Anyway, after a couple of false starts, one in which the girls quarrel over Beatrice’s newly sprouted acne and then shocking discovery of the family’s cat Picky-Picky dead in the basement, their parents determine that they have shown the maturity required to stay home alone. Success!
But there are still lots of challenges and changes in store for the girls, not the least of which include Ms. Quimby being pregnant with a third child AND the shocking announcement that Howie’s awful Uncle Hobart has proposed to the girls’ beloved Aunt Beatrice! What could someone as lovely as Aunt Beatrice see in that man?? Is it possible they don’t see him in the same way she does?
The family only has two weeks to plan a whirlwind wedding. In the midst of the happy chaos, Ramona realizes that she’s happy she’s growing up. This is a great book for children in the 8-9 year age range who are simply maturing or who might also be going through some significant changes in their lives.
The final volume in the Ramona saga, Ramona’s World, debuted in 1999, 15 years after Ramona Forever was published. Despite the passage of time, She’s every bit the same spunky girl we’ve grown to know and love. The spirited Ramona is now 9 and in the fourth grade when we revisit her. She has a best friend for the first time, a new student named Daisy Kidd. She’s a bit frustrated by her teacher Mrs. Meacham, because she expects her students to work very hard at their spelling. Spelling is a subject Ramona struggles with so it creates a bit of strife.
Mrs. Quimby has given birth to baby Roberta and is staying home again to care for her. Ramona tries very hard to be a good role model for her younger sister but she finds that babysitting isn’t quite what she thought it would be. Maybe she’s starting to experience some of the same feelings that her own older sister had about her.
Speaking of Beezus, she is now a high schooler who is starting to show interest in boys, particularly Daisy Kidd’s older brother, Jeremy. Between the new baby requiring so much attention from her parents and Beezus having new interests, Ramona begins to feel unsure about her place in the family. Will she manage to find her footing with so much changing around her?

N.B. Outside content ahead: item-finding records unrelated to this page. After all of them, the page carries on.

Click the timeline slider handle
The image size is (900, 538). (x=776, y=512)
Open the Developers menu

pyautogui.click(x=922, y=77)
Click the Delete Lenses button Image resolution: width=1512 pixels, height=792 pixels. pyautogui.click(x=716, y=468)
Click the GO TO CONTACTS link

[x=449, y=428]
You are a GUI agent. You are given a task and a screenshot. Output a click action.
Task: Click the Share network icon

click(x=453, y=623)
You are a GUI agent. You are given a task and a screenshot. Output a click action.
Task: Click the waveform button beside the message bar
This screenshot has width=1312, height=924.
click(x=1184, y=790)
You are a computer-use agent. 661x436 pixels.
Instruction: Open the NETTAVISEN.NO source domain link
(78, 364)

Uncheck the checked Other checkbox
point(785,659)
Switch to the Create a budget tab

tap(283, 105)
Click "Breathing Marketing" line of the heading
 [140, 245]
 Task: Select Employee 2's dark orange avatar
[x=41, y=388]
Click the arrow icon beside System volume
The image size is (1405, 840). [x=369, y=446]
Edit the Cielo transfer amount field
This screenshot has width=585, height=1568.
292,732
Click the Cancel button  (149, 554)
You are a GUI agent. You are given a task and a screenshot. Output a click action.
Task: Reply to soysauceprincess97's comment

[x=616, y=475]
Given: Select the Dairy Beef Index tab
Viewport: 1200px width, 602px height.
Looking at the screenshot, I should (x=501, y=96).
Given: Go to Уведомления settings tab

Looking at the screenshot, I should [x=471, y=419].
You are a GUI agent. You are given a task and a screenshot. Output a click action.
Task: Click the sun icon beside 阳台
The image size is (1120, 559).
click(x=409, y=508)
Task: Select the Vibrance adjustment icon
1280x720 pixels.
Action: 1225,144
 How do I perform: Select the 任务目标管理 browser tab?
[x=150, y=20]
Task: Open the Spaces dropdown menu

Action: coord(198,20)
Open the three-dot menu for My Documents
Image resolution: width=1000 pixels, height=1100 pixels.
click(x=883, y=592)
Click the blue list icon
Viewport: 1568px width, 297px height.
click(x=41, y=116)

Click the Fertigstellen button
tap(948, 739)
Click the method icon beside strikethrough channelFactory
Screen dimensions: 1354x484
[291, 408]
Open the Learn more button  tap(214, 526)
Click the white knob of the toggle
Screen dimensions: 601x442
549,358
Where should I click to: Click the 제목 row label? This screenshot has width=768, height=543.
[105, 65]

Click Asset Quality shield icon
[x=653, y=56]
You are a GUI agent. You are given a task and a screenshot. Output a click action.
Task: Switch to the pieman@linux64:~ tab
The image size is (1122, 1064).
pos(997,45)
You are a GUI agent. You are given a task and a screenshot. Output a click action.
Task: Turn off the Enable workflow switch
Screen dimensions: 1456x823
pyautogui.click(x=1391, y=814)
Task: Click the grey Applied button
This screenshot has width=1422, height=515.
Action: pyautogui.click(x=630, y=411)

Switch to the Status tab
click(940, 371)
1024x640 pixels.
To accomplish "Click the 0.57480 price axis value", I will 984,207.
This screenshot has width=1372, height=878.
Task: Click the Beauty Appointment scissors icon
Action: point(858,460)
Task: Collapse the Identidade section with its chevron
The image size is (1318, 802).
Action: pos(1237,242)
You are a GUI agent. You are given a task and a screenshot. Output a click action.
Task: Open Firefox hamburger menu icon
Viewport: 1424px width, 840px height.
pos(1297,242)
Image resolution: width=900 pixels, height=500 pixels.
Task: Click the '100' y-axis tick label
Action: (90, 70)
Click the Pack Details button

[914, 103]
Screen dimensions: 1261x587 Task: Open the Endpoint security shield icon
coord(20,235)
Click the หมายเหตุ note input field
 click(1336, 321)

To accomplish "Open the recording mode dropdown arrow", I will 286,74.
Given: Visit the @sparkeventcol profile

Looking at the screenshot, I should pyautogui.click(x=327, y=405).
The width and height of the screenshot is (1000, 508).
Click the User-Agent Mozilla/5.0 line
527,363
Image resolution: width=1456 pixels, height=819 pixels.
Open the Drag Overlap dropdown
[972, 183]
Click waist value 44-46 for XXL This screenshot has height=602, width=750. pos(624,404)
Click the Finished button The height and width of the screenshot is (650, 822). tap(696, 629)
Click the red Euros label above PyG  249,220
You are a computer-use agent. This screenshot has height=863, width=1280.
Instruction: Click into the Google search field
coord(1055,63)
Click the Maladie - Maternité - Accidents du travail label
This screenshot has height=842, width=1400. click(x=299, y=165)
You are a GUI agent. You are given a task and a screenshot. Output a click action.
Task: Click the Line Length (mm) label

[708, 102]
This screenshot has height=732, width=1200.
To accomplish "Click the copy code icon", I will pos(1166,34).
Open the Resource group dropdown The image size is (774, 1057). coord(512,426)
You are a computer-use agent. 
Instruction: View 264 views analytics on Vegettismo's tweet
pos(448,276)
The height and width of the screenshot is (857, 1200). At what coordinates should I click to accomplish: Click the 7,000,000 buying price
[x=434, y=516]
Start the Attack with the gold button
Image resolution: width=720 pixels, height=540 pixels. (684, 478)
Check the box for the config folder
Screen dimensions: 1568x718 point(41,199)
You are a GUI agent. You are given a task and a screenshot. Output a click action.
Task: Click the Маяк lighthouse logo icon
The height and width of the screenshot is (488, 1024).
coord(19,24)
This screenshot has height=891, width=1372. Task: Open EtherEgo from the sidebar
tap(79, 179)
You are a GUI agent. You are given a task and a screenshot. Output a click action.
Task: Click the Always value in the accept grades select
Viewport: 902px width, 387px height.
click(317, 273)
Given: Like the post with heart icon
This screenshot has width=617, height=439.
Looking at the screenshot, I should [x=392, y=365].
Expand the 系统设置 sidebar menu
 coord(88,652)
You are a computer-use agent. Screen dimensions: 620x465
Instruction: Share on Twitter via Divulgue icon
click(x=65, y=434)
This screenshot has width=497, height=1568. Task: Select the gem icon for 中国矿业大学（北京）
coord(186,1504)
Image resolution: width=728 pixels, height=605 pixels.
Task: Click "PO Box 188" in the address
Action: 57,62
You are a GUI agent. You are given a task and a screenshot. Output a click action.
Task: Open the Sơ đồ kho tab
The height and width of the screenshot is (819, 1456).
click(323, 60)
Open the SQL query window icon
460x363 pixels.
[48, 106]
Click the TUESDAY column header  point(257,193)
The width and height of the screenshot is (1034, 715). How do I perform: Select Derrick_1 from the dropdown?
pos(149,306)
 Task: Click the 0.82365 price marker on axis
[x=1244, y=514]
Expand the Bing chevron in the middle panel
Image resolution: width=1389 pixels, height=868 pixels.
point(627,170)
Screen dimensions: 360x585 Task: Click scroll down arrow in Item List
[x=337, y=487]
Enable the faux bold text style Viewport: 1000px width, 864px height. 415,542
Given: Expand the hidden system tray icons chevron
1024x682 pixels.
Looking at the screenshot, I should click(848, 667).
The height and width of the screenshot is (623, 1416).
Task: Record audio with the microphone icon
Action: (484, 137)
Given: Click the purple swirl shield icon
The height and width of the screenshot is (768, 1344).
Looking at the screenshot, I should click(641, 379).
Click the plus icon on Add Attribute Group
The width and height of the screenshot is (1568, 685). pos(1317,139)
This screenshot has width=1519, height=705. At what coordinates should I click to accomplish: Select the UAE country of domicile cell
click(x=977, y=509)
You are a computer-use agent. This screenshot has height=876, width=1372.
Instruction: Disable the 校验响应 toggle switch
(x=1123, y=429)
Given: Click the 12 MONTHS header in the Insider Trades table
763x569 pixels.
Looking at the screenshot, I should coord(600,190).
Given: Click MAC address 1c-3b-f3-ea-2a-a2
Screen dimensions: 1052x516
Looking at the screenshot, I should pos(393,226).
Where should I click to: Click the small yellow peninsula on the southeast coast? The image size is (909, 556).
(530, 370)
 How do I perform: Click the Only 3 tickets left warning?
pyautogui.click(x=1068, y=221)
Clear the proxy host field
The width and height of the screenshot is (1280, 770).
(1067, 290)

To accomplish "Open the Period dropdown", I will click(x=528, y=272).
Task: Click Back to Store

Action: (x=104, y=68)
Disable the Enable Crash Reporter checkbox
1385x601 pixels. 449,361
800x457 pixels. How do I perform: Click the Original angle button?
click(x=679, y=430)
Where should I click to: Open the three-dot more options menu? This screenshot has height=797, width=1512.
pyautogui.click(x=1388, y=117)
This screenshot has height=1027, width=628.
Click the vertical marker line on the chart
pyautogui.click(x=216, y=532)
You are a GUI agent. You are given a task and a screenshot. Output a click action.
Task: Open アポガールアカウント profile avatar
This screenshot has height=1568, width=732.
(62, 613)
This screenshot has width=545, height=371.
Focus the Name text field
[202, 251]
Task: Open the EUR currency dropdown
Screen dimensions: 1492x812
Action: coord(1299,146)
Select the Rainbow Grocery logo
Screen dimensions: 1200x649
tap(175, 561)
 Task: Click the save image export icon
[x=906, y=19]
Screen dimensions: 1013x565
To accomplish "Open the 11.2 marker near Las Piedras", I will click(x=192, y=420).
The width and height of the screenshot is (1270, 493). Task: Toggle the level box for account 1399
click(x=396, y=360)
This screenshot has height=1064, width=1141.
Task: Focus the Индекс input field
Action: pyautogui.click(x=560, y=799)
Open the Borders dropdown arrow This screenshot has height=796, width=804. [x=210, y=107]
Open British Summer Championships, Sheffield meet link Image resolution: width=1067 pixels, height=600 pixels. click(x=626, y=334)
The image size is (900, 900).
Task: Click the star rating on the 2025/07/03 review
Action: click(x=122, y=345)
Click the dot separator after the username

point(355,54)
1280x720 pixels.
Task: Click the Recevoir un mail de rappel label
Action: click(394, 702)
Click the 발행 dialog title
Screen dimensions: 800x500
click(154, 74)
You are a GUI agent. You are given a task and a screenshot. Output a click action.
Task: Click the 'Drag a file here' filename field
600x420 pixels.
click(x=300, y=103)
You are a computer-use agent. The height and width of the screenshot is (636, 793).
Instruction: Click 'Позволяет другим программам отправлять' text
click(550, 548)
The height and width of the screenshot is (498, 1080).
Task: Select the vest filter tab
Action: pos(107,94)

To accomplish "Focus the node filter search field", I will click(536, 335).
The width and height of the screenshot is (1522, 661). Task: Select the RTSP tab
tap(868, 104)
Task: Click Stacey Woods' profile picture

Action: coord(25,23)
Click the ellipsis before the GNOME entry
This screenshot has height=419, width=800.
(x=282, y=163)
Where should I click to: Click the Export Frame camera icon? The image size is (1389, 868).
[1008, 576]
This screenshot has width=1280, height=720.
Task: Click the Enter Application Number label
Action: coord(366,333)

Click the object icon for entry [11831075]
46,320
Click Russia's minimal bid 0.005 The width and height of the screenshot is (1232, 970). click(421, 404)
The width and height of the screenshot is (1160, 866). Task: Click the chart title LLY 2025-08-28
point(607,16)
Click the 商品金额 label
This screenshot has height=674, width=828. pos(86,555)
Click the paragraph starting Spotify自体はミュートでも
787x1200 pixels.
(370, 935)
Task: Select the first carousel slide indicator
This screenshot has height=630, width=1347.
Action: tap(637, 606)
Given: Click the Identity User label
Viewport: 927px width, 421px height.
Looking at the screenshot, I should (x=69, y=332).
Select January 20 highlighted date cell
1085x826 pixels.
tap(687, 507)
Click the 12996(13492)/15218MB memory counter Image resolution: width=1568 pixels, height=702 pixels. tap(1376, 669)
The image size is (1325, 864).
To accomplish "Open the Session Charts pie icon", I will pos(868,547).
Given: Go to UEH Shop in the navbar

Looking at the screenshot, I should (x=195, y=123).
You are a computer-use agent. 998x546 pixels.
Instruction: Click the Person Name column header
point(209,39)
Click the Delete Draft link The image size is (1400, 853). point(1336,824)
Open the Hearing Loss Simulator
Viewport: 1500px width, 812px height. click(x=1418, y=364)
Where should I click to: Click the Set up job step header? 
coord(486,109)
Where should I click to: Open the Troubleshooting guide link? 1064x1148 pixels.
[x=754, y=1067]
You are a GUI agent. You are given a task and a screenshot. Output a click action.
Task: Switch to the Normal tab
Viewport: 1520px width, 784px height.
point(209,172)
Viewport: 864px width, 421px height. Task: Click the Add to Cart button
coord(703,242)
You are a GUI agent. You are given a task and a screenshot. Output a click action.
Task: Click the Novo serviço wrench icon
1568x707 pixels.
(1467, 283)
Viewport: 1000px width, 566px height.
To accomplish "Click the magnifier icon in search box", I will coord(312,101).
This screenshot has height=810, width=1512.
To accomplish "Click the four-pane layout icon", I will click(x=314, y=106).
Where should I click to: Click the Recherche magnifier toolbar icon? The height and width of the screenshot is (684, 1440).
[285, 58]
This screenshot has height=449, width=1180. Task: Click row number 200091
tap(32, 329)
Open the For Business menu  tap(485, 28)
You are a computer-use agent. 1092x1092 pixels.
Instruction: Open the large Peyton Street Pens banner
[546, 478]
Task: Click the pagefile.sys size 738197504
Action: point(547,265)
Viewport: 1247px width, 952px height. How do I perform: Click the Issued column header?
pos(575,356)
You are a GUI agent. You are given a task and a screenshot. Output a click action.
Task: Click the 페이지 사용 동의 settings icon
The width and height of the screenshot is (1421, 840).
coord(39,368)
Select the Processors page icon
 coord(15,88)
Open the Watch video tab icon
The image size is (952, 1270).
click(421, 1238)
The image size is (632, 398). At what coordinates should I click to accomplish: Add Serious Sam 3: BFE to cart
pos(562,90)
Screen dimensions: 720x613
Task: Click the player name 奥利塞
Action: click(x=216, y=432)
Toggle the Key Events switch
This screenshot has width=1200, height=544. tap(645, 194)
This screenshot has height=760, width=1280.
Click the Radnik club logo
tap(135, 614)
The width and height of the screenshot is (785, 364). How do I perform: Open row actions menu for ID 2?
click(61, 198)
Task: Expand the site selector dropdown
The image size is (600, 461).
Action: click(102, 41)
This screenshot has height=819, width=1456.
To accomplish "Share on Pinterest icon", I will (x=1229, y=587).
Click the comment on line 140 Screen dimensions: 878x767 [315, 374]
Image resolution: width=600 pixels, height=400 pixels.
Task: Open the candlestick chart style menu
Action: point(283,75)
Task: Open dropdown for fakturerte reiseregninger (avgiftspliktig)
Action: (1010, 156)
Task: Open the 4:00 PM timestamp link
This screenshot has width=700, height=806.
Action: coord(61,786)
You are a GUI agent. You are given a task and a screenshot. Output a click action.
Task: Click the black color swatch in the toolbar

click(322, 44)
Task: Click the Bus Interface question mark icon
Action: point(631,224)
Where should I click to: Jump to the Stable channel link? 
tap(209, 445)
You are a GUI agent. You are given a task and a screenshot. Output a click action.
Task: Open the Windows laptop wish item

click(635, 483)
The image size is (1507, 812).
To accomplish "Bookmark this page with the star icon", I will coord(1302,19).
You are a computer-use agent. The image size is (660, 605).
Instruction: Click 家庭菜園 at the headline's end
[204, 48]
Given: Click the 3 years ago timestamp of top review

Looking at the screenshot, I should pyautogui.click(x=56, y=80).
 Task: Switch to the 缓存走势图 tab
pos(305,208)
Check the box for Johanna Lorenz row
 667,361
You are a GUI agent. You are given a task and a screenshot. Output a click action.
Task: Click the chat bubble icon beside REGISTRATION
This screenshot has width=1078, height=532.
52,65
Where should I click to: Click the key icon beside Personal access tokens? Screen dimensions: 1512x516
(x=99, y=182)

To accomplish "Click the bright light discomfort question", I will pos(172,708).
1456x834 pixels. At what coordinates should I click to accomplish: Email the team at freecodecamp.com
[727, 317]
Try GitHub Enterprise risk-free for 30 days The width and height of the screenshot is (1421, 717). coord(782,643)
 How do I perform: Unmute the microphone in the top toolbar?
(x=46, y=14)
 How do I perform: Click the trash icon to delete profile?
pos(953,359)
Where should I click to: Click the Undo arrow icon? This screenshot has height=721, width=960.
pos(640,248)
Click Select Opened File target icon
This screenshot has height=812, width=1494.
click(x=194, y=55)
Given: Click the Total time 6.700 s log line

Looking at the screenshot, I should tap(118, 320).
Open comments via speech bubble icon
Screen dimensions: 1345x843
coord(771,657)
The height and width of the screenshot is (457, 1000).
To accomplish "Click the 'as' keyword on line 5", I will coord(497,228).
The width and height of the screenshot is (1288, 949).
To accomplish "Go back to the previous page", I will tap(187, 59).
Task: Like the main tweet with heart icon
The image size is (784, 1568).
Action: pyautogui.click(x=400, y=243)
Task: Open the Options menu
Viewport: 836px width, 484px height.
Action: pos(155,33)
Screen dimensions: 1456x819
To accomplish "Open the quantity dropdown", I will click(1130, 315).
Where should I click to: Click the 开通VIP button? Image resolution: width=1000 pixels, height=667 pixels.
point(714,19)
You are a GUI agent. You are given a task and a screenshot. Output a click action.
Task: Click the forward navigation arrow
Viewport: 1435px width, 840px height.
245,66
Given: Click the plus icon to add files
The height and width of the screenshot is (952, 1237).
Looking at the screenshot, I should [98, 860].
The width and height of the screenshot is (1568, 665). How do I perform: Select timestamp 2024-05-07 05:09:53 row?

When we leave Ramona, she has finally turned 10. Cleary leaves the reader with a character who is frozen in time on the precipice of the great changes that puberty brings. Though the Quimby sisters’ somewhat idyllic adolescence growing up on Klickitat Street may not perfectly mirror the reality of today’s children, the major themes of growing up are certainly strong enough to resonate with a new generation. The Ramona series is a classic slice of family life that will entertain your kids and maybe bring you back to a simpler time in your own childhood.